- Excerpt provided
--- START ---

Ultra-deepwater drilling costs increased for the three and nine months ended June 30, 2014 as compared to the three and nine months ended June 30, 2013 as a result of the addition of the Atwood Advantage. The average drilling cost per calendar day decreased from approximately $180,000 for the three months ended June 30, 2013 as compared to approximately $160,000 for the three months ended June 30, 2014 primarily due to the Atwood Condor incurring lower drilling costs associated with equipment repairs during the third quarter of fiscal year 2014 as compared to the third quarter of fiscal year 2013 when the rig experienced more downtime and higher drilling costs due to equipment failures. Average drilling costs per calendar day remained relatively stable at approximately $170,000 for the nine months ended June 30, 2014 and the nine months ended June 30, 2013.

Deepwater drilling costs increased for the three and nine months ended June 30, 2014, as compared to the three and nine months ended June 30, 2013 as a result of maintenance projects and regulatory inspections. Average drilling costs per calendar day for our deepwater rigs increased from approximately $160,000 for the three and nine months ended June 30, 2013 to approximately $190,000 for the three and nine months ended June 30, 2014 mainly due to the Atwood Hunter undergoing a regulatory and maintenance project from December 2013 through the end of April 2014. In addition, the increase in average drilling costs per calendar day for the nine months ended June 30, 2014 increased compared to the nine months ended June 30, 2013 due to the Atwood Falcon undergoing regulatory inspections and planned maintenance in December 2013. These increases were partially offset by decreased average drilling costs per calendar day for the Atwood Eagle for the nine months ended June 30, 2014 as compared to the nine months ended June 30, 2013 due to regulatory inspections, planned maintenance, and upgrades that took place in December 2012.

--- END ---

- Supplied data
--- START ---

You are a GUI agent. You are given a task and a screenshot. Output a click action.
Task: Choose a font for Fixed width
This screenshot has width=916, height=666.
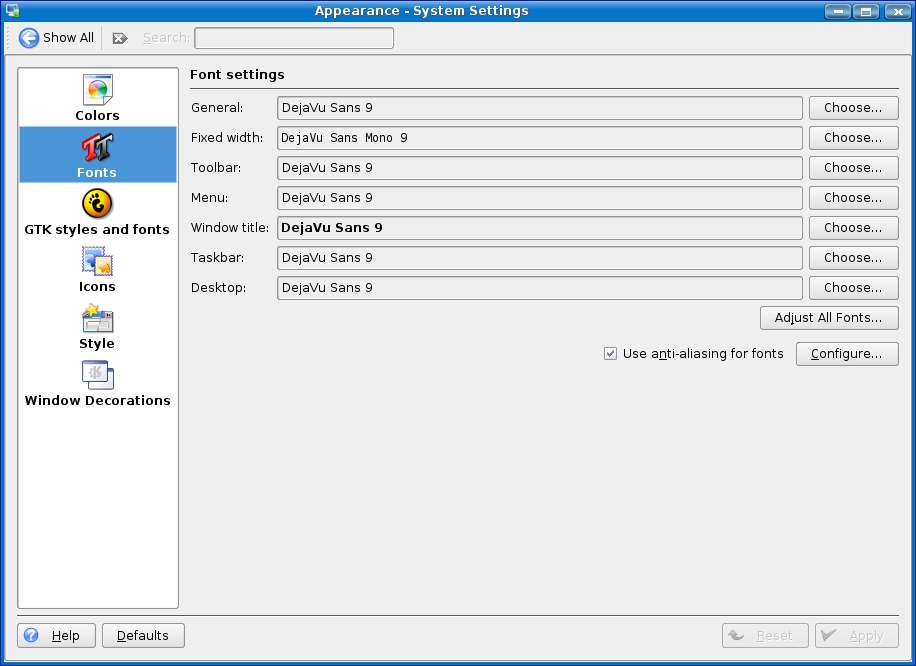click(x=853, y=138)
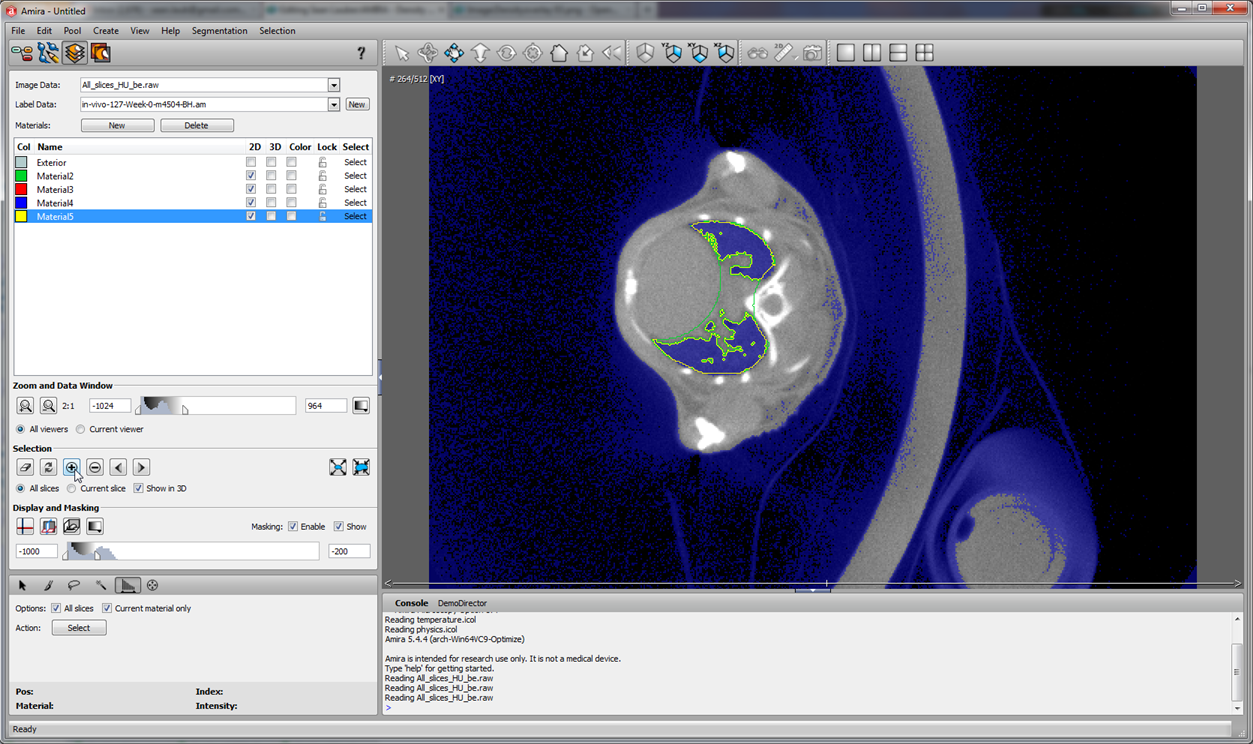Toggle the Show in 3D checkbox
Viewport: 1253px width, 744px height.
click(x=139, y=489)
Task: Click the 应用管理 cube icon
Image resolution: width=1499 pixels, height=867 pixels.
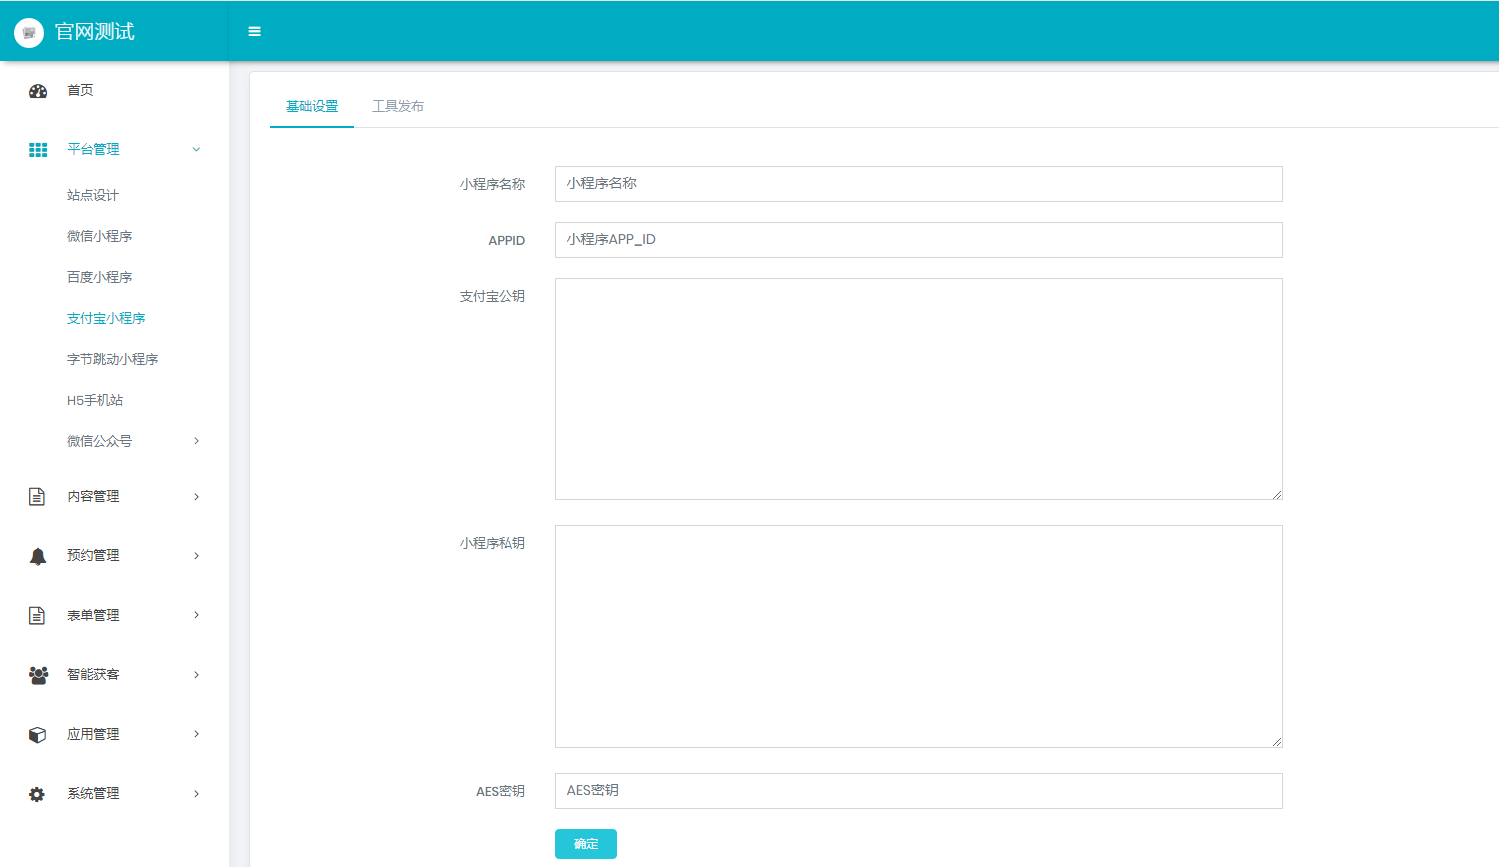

--- END ---

- What to work on
1. In the drilling cost excerpt:
(a) Which rig's addition caused ultra-deepwater drilling costs to increase?
(b) About how much were average drilling costs per calendar day for the deepwater rigs for the three months ended June 30, 2014?
(c) In what month and year did the Atwood Falcon undergo regulatory inspections and planned maintenance?
2. Can you revise the drilling cost excerpt by writing out everything from "Ultra-deepwater drilling costs" down to "June 30, 2013.", with "equipment failures" replaced by "mechanical breakdowns"?

- The results
1.
(a) The Atwood Advantage
(b) Approximately $190,000
(c) December 2013

2.
Ultra-deepwater drilling costs increased for the three and nine months ended June 30, 2014 as compared to the three and nine months ended June 30, 2013 as a result of the addition of the Atwood Advantage. The average drilling cost per calendar day decreased from approximately $180,000 for the three months ended June 30, 2013 as compared to approximately $160,000 for the three months ended June 30, 2014 primarily due to the Atwood Condor incurring lower drilling costs associated with equipment repairs during the third quarter of fiscal year 2014 as compared to the third quarter of fiscal year 2013 when the rig experienced more downtime and higher drilling costs due to mechanical breakdowns. Average drilling costs per calendar day remained relatively stable at approximately $170,000 for the nine months ended June 30, 2014 and the nine months ended June 30, 2013.